STATED PROBLEM
Reproduce the rows below verbatim, from the line containing "Given: Expand the" through the end of the rows. Leave the pictures out of your answer.

Rows excerpted from a collection
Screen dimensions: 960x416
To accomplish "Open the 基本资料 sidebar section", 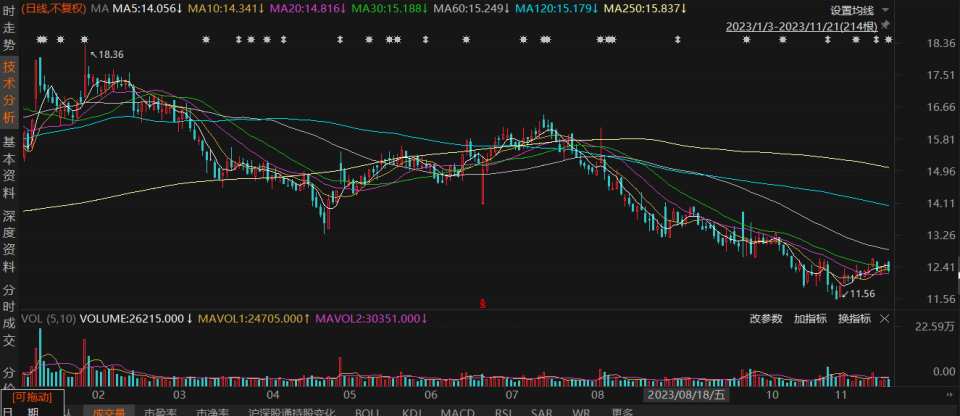I will coord(9,167).
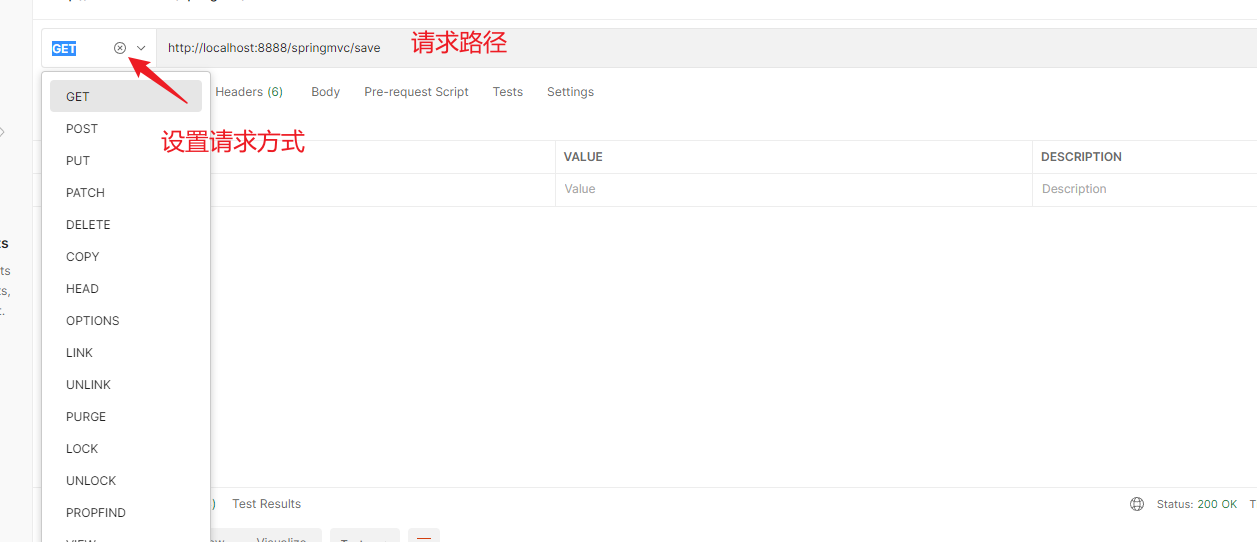Go to the Tests tab
Screen dimensions: 1257x542
coord(507,92)
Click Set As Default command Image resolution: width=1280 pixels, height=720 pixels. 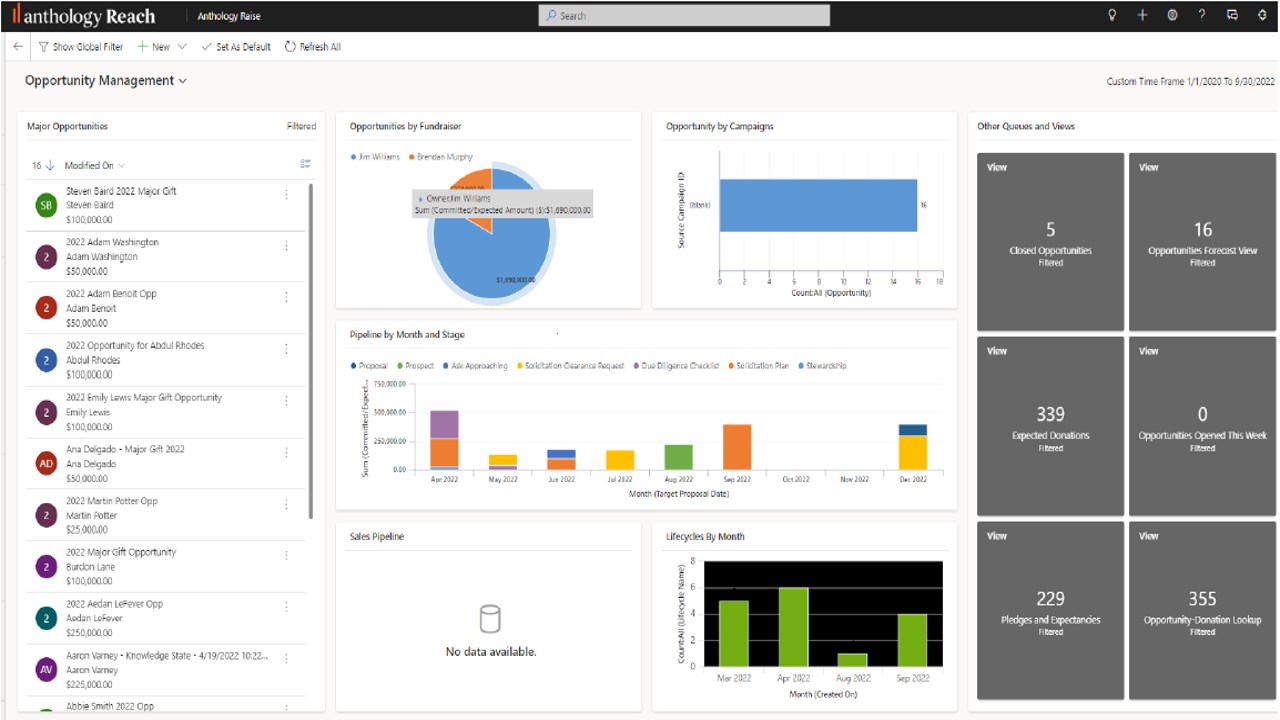click(236, 47)
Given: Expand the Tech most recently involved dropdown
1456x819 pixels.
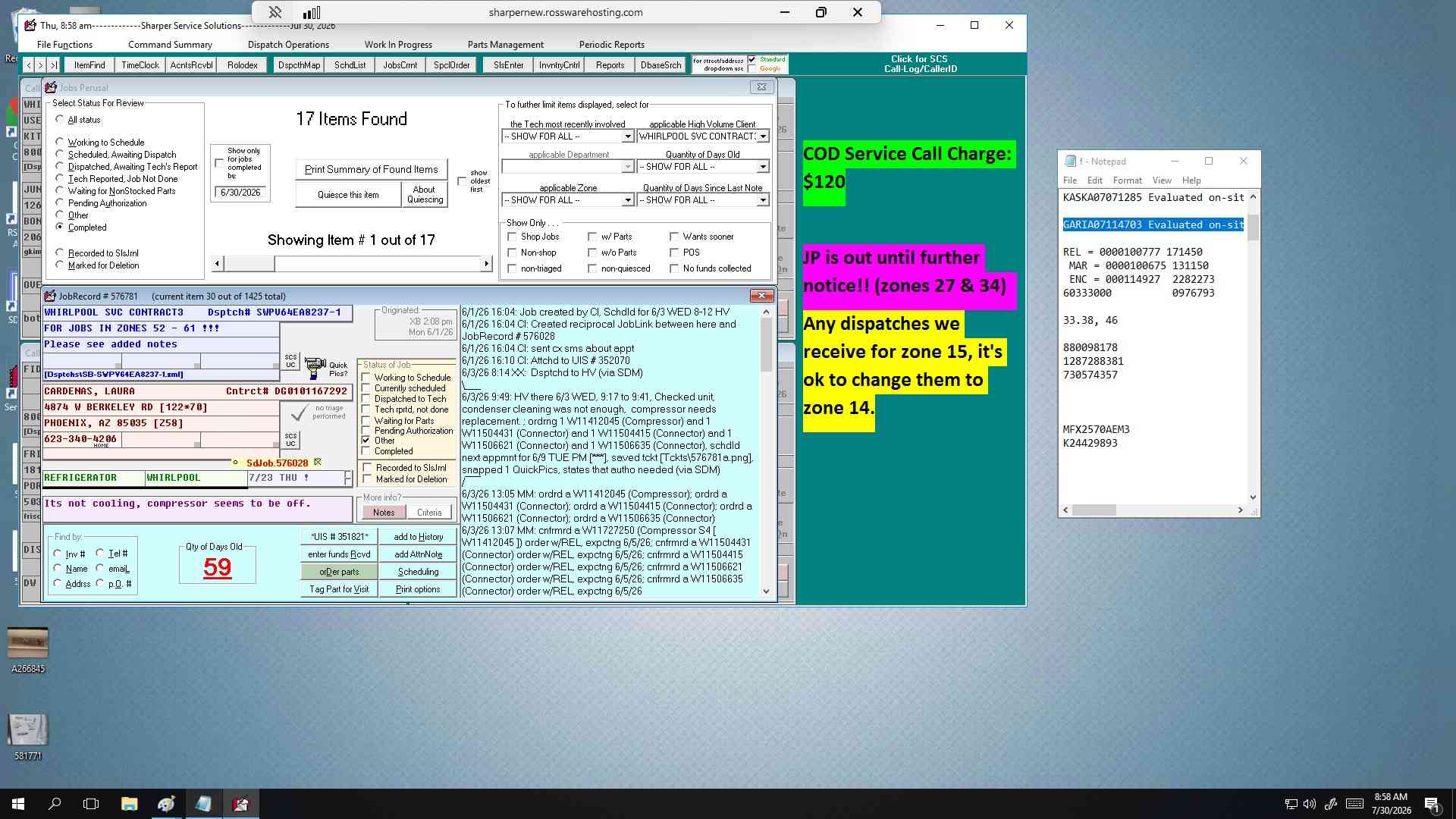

TASK RESPONSE
Given: Expand the Tech most recently involved dropdown
1456x819 pixels.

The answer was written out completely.